3. There’s A KISS Coffin

Is your greatest fear of death that you may never listen to KISS again? Well you can take that wild ride to heaven (which must be the inside of Paul Stanley’s house) with the mightiest quartet the world has ever known adorning your vessel. Interestingly enough, the only complaint made when this item, originally from 2001, was reintroduced was, ”why can’t there be a KISS urn?” My only answer, based on the previous list element, is: real rockers are fireproof.

2. Skid Row Skids

Remember Skid Row? Well, I’m sure you know Sebastian Bach, their former lead singer, and one of the nicest guys in Rock. Why is Sebastian Bach their ”former” lead singer? Well, if you read the title of this list, you probably know the answer isn’t Yoko Ono. That’s right, KISS caused the schism in his group, but unintentionally.

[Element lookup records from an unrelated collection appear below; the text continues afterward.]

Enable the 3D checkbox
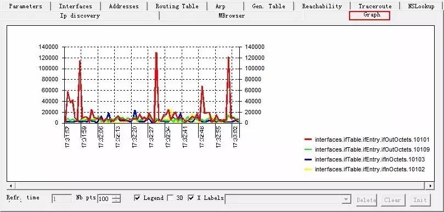This screenshot has width=444, height=212. 171,198
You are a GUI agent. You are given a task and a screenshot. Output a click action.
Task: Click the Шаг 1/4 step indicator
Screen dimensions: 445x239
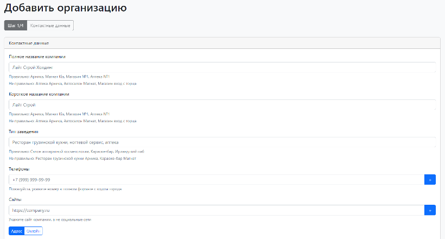coord(16,26)
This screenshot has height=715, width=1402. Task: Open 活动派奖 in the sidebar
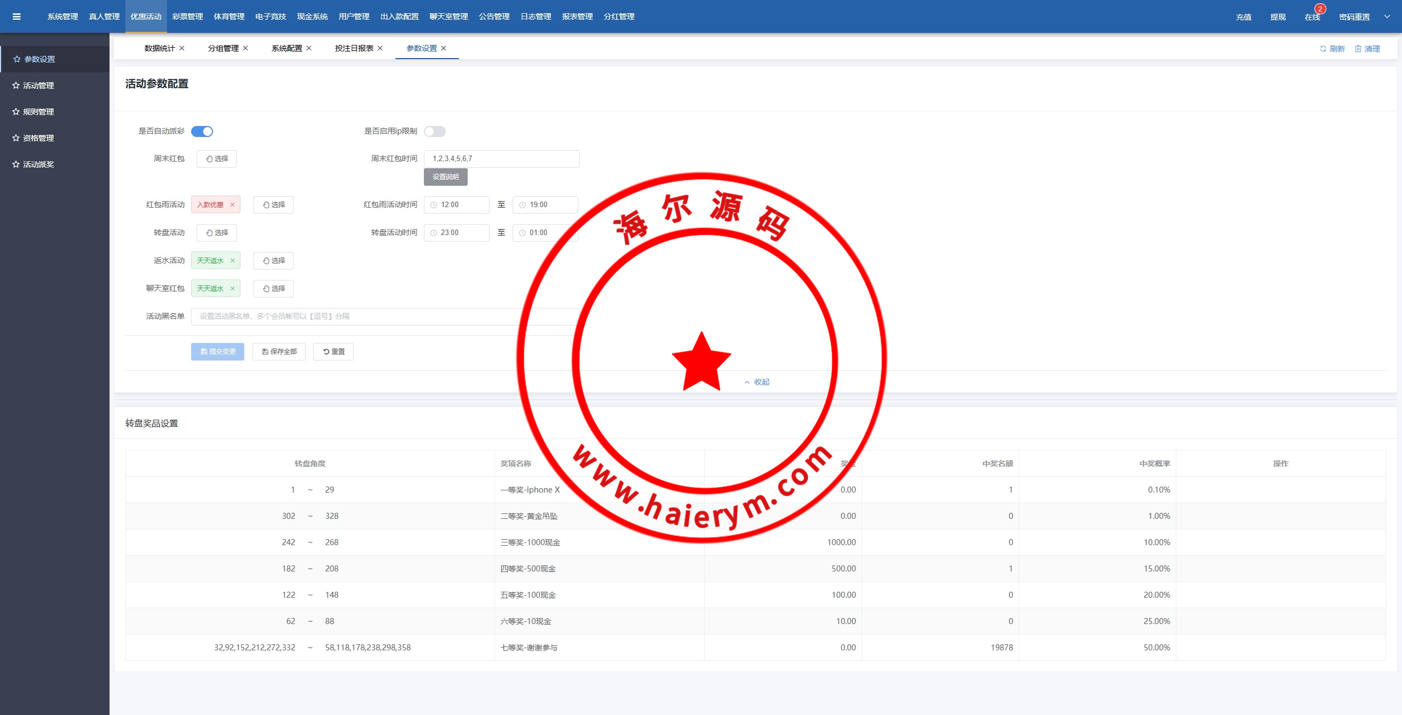click(38, 164)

The rumor is that Sebastian Bach booked Skid Row to open for KISS, but his band mates felt that they were too big to open for anybody. Sebastian Bach, possibly the first martyr in KISStory, quit Skid Row after saying that no one is too big to open for KISS. Sebastian’s reserved himself a penthouse in KISS heaven.

1. KISS Doesn’t Stand For Anything

Knights In Satan’s Service? Kids In Satan’s Service? Keep It Simple Stupid? None of the above I’m afraid. Our favorite grease-paint enthusiasts thought up the name during a car ride and liked the sound of it. Remember, the members of KISS aren’t demonic, THEY ARE GODS. Keep it straight.